Elle s'oppose aussi à la modulation supplémentaire de crédits du premier pilier vers le second avancée par la Commission, qui équivaudrait à une réduction de 8% des paiements directs aux agriculteurs jusqu'en 2013. A la place, les députés estiment qu'une modulation progressive pourrait être envisagée après étude d'impact de ses conséquences pour les exploitations (structure, emplois, coûts du travail, etc.).
Les fonds générés seraient distribués selon les règles appliquées actuellement aux crédits issus de la modulation obligatoire et devraient demeurer dans les régions où Etats membres où ils ont été prélevés. Cette modulation progressive, applicable sur la période 2009-2013, consisterait en une réduction de 1% sur un total d'aides directes situé entre 10.000 et 100.000 euros, 2% entre 100.000 et 200.000 euros, 3% entre 200.000 et 300.000 euros et 4% pour plus de 300.000 euros.

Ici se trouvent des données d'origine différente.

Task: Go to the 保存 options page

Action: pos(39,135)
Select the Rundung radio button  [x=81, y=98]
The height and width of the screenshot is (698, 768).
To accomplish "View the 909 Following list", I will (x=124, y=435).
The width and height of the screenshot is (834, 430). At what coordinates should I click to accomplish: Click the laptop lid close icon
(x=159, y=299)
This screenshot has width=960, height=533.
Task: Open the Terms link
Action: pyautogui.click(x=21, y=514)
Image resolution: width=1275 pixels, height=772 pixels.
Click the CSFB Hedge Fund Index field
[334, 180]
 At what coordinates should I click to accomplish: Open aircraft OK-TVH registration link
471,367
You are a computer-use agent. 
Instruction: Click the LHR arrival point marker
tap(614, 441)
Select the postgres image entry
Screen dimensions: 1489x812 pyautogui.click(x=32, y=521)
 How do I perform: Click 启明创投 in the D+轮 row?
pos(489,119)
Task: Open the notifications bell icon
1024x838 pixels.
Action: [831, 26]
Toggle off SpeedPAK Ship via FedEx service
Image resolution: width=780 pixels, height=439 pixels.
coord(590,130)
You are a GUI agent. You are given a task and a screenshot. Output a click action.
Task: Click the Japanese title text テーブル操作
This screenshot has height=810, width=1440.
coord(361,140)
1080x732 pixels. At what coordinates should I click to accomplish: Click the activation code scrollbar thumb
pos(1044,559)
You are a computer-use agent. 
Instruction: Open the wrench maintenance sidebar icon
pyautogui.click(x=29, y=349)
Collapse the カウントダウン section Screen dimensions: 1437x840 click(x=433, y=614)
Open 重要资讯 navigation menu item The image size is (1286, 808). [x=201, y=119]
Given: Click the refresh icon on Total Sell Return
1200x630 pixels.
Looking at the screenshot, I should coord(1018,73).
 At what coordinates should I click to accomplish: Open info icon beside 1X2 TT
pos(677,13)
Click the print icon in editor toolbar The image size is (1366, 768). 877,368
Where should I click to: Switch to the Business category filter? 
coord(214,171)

Pour la commission de l'agriculture, l'actuel mécanisme de l'article 69, qui permet aux Etats membres de retenir et de réaffecter jusqu'à 10% des aides directes à leurs agriculteurs dans le cadre du premier pilier, devrait être revu de façon à ce que les crédits prélevés soient consacrés en priorité au maintien de l'élevage dans les zones montagneuses, soumises à des pénuries d'eau, humides ou défavorisées, à la restructuration de secteurs clé (élevage bovin, production laitière, secteur ovin), à des aides environnementales à la surface (agriculture biologique par ex.) et à la gestion des risques. La dotation de cet article 69 révisé pourrait être portée jusqu'à 12% dans les Etats membres qui le souhaitent.
Enfin, conscient que le système actuel de quotas ne sera probablement pas reconduit dans sa forme actuelle après 2015, la commission de l'agriculture appelle la Commission européenne à présenter un plan convaincant assurant la continuité de la production laitière en Europe, y compris dans les zones montagneuses où en difficulté. Elle rappelle les demandes faites par le Parlement en juillet 2007 dans le cadre du mini-paquet laitier relativement aux mesures de marché et à un programme de restructuration. Enfin, les députés se prononcent pour une augmentation de 2% pour la campagne 2008/2009 sur base volontaire dans chaque État-membre.